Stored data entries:
◇ ◇ ◇ ◇

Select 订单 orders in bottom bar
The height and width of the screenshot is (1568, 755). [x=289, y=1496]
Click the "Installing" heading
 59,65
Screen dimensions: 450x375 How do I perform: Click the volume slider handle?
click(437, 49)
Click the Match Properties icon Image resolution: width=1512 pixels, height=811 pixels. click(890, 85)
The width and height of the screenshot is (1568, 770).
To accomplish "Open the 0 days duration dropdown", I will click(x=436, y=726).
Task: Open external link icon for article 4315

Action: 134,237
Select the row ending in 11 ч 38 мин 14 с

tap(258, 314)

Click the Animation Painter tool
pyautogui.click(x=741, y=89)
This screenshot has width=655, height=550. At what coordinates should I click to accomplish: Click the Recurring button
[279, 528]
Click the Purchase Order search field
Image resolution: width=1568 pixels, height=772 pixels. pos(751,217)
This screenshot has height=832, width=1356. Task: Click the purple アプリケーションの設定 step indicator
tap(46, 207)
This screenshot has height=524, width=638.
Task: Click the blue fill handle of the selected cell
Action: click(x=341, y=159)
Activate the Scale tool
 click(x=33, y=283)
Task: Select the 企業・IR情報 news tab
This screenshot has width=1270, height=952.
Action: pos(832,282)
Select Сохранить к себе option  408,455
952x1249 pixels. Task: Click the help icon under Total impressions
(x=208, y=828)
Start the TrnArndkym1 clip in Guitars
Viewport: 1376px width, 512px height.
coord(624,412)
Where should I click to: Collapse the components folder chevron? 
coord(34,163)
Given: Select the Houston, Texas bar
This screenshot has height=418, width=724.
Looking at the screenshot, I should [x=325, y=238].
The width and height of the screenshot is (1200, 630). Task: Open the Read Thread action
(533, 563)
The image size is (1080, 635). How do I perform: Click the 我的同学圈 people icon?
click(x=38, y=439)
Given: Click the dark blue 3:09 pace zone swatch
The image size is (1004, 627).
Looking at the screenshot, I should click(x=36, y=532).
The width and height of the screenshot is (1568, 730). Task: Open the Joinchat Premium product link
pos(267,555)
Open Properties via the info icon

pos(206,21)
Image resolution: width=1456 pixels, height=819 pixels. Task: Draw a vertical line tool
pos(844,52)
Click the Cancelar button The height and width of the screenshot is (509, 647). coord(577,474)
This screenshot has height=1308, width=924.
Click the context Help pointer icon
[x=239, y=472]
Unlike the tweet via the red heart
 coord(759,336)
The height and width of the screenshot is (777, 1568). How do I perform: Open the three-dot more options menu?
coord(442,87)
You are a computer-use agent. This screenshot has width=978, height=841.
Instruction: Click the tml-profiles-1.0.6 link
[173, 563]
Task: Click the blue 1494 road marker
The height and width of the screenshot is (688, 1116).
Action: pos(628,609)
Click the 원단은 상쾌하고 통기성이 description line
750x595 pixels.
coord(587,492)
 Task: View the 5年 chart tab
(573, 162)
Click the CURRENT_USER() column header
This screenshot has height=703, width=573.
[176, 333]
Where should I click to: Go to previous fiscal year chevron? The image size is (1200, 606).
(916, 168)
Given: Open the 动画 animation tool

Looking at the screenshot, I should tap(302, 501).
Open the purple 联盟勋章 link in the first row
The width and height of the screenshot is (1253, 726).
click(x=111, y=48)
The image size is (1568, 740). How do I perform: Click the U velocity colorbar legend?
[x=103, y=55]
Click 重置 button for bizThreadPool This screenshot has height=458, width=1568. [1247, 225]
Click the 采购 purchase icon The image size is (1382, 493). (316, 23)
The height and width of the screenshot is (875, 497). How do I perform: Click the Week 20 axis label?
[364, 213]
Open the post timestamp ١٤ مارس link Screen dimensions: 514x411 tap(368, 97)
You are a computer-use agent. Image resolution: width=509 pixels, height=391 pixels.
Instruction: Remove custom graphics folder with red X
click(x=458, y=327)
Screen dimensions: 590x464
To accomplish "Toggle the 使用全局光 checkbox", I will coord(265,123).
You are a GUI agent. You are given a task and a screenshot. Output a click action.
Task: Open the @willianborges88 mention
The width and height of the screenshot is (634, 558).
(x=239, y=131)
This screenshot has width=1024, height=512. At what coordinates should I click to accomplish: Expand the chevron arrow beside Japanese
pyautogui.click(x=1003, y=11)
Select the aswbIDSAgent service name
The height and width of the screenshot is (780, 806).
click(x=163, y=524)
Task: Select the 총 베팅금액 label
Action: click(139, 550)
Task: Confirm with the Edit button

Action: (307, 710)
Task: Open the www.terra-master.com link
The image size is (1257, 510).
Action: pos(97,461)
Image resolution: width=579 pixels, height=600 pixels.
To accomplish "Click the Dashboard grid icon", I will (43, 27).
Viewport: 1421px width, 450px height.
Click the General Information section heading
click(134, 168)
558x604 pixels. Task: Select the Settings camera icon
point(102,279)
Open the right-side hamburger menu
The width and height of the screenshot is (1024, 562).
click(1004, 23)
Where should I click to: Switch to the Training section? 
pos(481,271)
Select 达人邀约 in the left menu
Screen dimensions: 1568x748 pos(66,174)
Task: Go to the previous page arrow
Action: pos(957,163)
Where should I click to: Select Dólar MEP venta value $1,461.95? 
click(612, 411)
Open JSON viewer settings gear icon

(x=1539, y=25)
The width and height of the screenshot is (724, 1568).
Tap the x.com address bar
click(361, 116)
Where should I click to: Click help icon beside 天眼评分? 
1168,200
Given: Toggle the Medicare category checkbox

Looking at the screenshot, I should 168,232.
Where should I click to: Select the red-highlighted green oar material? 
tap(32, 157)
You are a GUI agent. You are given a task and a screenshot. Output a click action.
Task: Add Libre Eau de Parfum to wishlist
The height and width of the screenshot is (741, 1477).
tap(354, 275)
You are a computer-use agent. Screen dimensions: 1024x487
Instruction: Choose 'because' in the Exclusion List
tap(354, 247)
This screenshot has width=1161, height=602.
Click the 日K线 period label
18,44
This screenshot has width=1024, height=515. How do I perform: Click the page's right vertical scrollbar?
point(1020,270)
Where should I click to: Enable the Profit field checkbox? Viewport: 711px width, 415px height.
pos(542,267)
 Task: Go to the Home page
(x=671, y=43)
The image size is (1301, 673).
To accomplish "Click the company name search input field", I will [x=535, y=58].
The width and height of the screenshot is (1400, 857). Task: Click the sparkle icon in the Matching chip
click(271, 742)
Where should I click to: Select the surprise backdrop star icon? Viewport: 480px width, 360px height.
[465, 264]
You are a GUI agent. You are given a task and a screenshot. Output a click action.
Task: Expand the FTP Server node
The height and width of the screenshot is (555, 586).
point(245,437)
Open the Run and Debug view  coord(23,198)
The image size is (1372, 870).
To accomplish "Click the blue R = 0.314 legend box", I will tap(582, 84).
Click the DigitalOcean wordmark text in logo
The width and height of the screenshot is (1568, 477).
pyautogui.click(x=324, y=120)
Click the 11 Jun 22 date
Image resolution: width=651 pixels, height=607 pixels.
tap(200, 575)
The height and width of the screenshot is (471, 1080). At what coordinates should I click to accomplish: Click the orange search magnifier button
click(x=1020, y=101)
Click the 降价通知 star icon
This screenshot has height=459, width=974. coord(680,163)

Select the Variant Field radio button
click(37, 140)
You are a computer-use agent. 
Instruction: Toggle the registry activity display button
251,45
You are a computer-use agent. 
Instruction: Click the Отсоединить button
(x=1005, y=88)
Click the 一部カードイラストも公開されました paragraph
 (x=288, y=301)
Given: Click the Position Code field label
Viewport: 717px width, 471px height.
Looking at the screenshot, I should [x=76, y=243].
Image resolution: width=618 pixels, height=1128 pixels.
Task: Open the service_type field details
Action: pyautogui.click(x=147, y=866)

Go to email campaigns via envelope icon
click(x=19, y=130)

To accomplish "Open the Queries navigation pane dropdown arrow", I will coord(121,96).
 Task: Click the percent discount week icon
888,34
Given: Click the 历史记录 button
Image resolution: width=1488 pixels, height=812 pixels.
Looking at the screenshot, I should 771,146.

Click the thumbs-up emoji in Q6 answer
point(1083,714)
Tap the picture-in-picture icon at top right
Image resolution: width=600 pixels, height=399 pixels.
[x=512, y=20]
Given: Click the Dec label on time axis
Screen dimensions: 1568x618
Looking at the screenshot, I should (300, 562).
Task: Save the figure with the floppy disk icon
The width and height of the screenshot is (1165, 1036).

◇ ◇ ◇ ◇

» **WORK REQUIRED**
In the data above, find the line that contains "Given: Select the Houston, Texas bar", then reproduce exactly every line from the first line through that line.

» **FINISHED EXERCISE**
Select 订单 orders in bottom bar
The height and width of the screenshot is (1568, 755). [x=289, y=1496]
Click the "Installing" heading
 59,65
Screen dimensions: 450x375 How do I perform: Click the volume slider handle?
click(437, 49)
Click the Match Properties icon Image resolution: width=1512 pixels, height=811 pixels. click(890, 85)
The width and height of the screenshot is (1568, 770).
To accomplish "Open the 0 days duration dropdown", I will click(x=436, y=726).
Task: Open external link icon for article 4315

Action: 134,237
Select the row ending in 11 ч 38 мин 14 с

tap(258, 314)

Click the Animation Painter tool
pyautogui.click(x=741, y=89)
This screenshot has width=655, height=550. At what coordinates should I click to accomplish: Click the Recurring button
[279, 528]
Click the Purchase Order search field
Image resolution: width=1568 pixels, height=772 pixels. pos(751,217)
This screenshot has height=832, width=1356. Task: Click the purple アプリケーションの設定 step indicator
tap(46, 207)
This screenshot has height=524, width=638.
Task: Click the blue fill handle of the selected cell
Action: click(x=341, y=159)
Activate the Scale tool
 click(x=33, y=283)
Task: Select the 企業・IR情報 news tab
This screenshot has width=1270, height=952.
Action: pos(832,282)
Select Сохранить к себе option  408,455
952x1249 pixels. Task: Click the help icon under Total impressions
(x=208, y=828)
Start the TrnArndkym1 clip in Guitars
Viewport: 1376px width, 512px height.
coord(624,412)
Where should I click to: Collapse the components folder chevron? 
coord(34,163)
Given: Select the Houston, Texas bar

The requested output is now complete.